Um grupo de quatro subprocuradores da República recentemente solicitou o afastamento de seu colega, Ronaldo Albo, devido à sua atuação na redução substancial da multa aplicada à empresa J&F, de R$ 10,3 bilhões para R$ 3,5 bilhões, o que representa um desconto de mais de 65%, equivalente a R$ 6,8 bilhões.
A redução da multa imposta à J&F foi conduzida de maneira atípica e levantou sérias questões. Além disso, Ronaldo Albo está atualmente sob investigação na Corregedoria do Ministério Público Federal (MPF).
Em 2017, a J&F, uma empresa pertencente aos irmãos Joesley e Wesley Batista, concordou em pagar voluntariamente a multa como parte de um acordo de leniência com o MPF para encerrar as investigações de corrupção. Os executivos da empresa admitiram práticas corruptas durante os governos de Lula e Dilma Rousseff. No entanto, em maio, a empresa solicitou uma revisão da multa, e Ronaldo Albo, de forma suspeita, autorizou um desconto de quase R$ 7 bilhões em junho.
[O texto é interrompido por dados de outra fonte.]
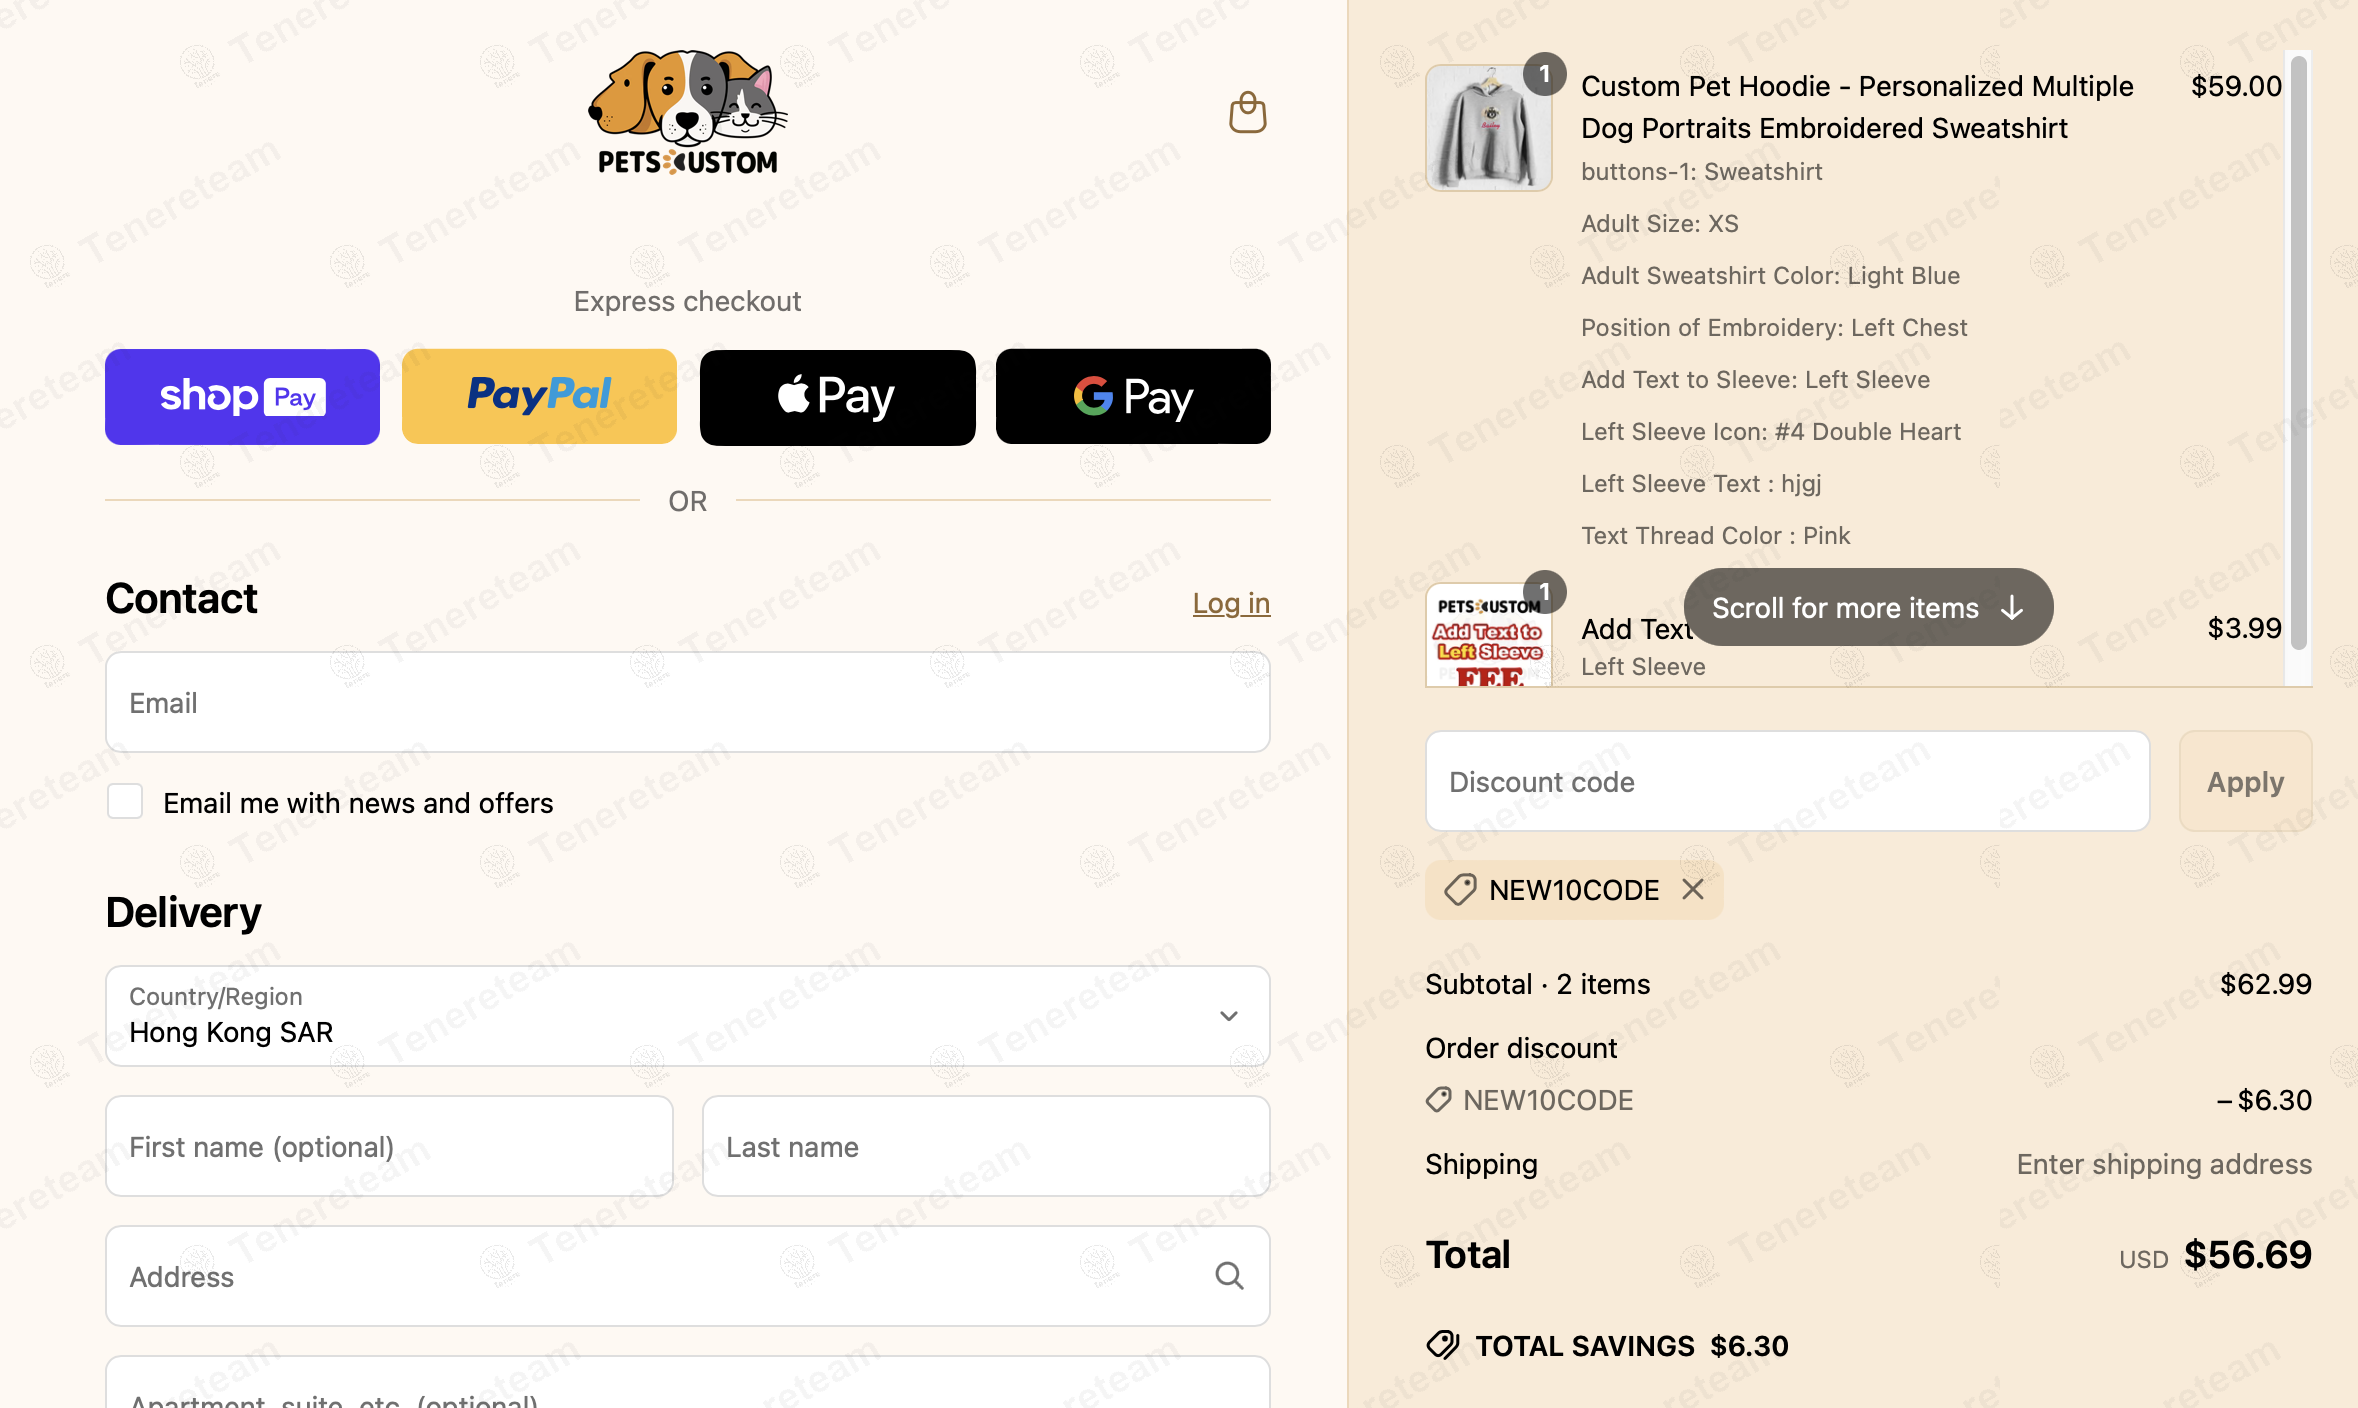Click the pet hoodie product thumbnail
The height and width of the screenshot is (1408, 2358).
click(1488, 128)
Manobras para conceder o desconto
Para conceder esse desconto bilionário, Ronaldo Albo anulou o voto de um membro da 5ª Câmara de Coordenação e Revisão do MPF, Alexandre Camanho. Curiosamente, Albo marcou a votação sobre o pedido de redução da multa no dia em que Camanho estava de férias. Quando Camanho insistiu em votar e se manifestou contra a J&F, Albo anulou seu voto. O placar, que estava 2 a 1 contra a redução (outro procurador titular, Eitel Santiago, também votou contra), foi então ajustado para um empate de 1 a 1. Albo, como presidente da Câmara, considerou seu próprio voto com peso superior e concedeu o desconto à J&F.
Pedido de afastamento e motivações
Além de Camanho e Santiago, outros procuradores, Paulo Eduardo Bueno e Bruno Caiado, suplentes da 5ª Câmara, também assinaram o pedido de afastamento de Albo. Eles argumentam que o afastamento é necessário para evitar a “alteração substancial dos fatos” e impedir qualquer tentativa de “supressão de documentos e a intimidação de servidores, potenciais testemunhas”.
Chamado para deliberação do colegiado
Os quatro procuradores também solicitaram a inclusão na pauta de recurso contra a decisão de Albo, a fim de que o colegiado possa deliberar sobre uma possível revisão. No entanto, até o momento, não houve progresso ou perspectivas sobre a análise desse recurso.
Alegações de irregularidades no processo de desconto
O procurador Carlos Henrique Martins Lima, responsável pelo caso na primeira instância, detalhou minuciosamente as possíveis irregularidades no processo de concessão do desconto de quase R$ 7 bilhões à J&F. Ele alega que o desconto foi concedido de forma unilateral, apresentando “manifesta ilegalidade” e alertando para os “prejuízos irreversíveis” que isso pode causar ao cumprimento do acordo de leniência.
Investigações em andamento
Até o momento, nenhuma das instâncias competentes se pronunciou sobre as alegações de irregularidades. O Conselho Institucional do Ministério Público Federal (MPF), presidido por Lindôra Araújo, vice-procuradora-geral da República, possui autoridade para revisar as decisões tomadas pelas câmaras do MPF, mas ainda não emitiu uma posição.
Transferência da investigação pela corregedoria
Recentemente, a Corregedoria-Geral do MPF abriu uma investigação disciplinar sobre a conduta de Ronaldo Albo. No entanto, uma manobra por parte de Augusto Aras transferiu essa investigação da Corregedoria para o corregedor do Conselho Nacional do Ministério Público (CNMP), Oswaldo D’Albuquerque, que é aliado de Aras, conforme relatado pelo jornal O Globo.